I’m going to use 192.168.1.80 as my Virtual IP, but you should use any IP in your subnet that isn’t used part of your DHCP range.

Next, create the /etc/keepalived/keepalived.conf config file and one the primary node enter this:

vrrp_instance VI_1 {
        state MASTER
        interface eth0
        virtual_router_id 51
        priority 150
        advert_int 1
        authentication {
                auth_type PASS
                auth_pass somerandompassword
        }
        virtual_ipaddress {
                192.168.1.80
        }
}

Then, on the second node, enter this:

vrrp_instance VI_1 {
        state MASTER
        interface eth0
        virtual_router_id 51
        priority 100
        advert_int 1
        authentication {
                auth_type PASS
                auth_pass somerandompassword
        }
        virtual_ipaddress {
                192.168.1.80
        }
}

Both files are very similar.

  • priority should be lower on the slave node
  • virtual_router_id can be anything, but must be the same one both nodes
  • auth_pass should be some secure password and be identical on both nodes
  • interface should refer to your network inferface, eth0 in my case.

Next, start keepalived:

/etc/init.d/keepalived start

and then give it a try by browsing to \\192.168.1.80\ (or whatever IP you used) from a Windows machine. You should see your gluster share and your files. At this point you’ll probably want to assign a DNS address to that IP if you have the capability to do so.

Final thoughts

This seems like an excellent way to get yourself a DIY NAS which features both redundancy and effectively unlimited scaling capacity. Gluster can do more than just replication – you can stripe files across nodes which means you could have 4 nodes, with a replica count of 2 to ensure redundancy. Need a bit more space? Just add another node, or another USB hard drive to an existing one and create a new brick. I also notice that Gluster can do geo-replication. I haven’t looked into it, but that could present an opportunity to make an asynchronous offsite copy of your data.
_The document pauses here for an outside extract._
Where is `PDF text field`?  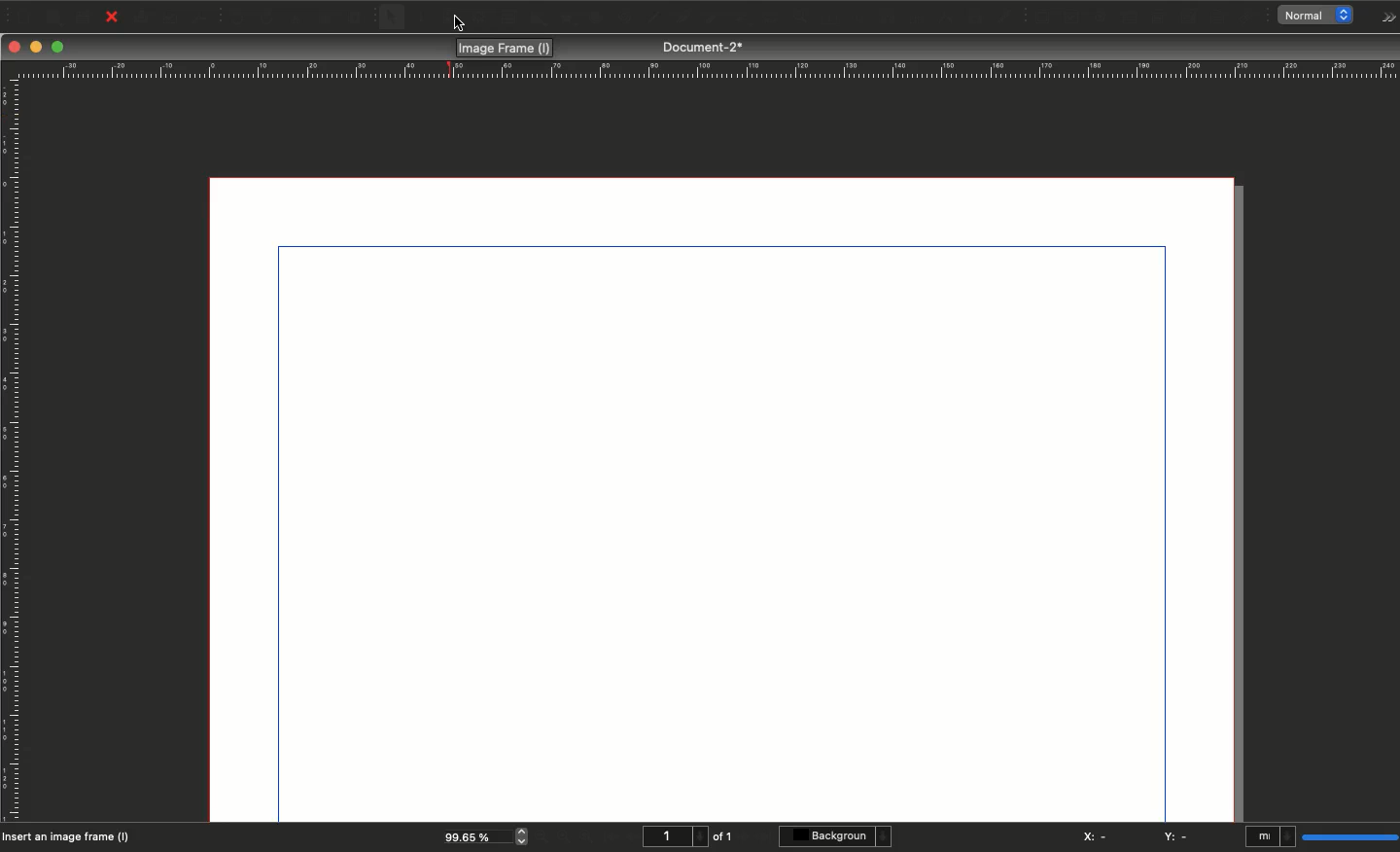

On a Raspberry Pi 1 it’s not very fast, but if you don’t care about access time then it’s a perfect use for them. Pi 3’s will probably be much faster, and at about £30 they’re pretty cheap too. You might not get all the value add features that a company like Western Digital will give you, but if you don’t care about that, then for the same amount of money you’ll get a much better NAS.

Sources

I used a few different sources when researching this:

  • The Gluster Quick Start Guide is an excellent peice of documentation. Simple and to the point, with options to dive off into the more in depth Gluster documentation if you want to.
  • The Anonymous Share on the Samba Wiki was a very handy page for quickly reminding me of the options I needed to set to get a simple share up and running in Samba.
  • Finally, this guide from raymii.org was very helpful for getting keepalived set up quickly.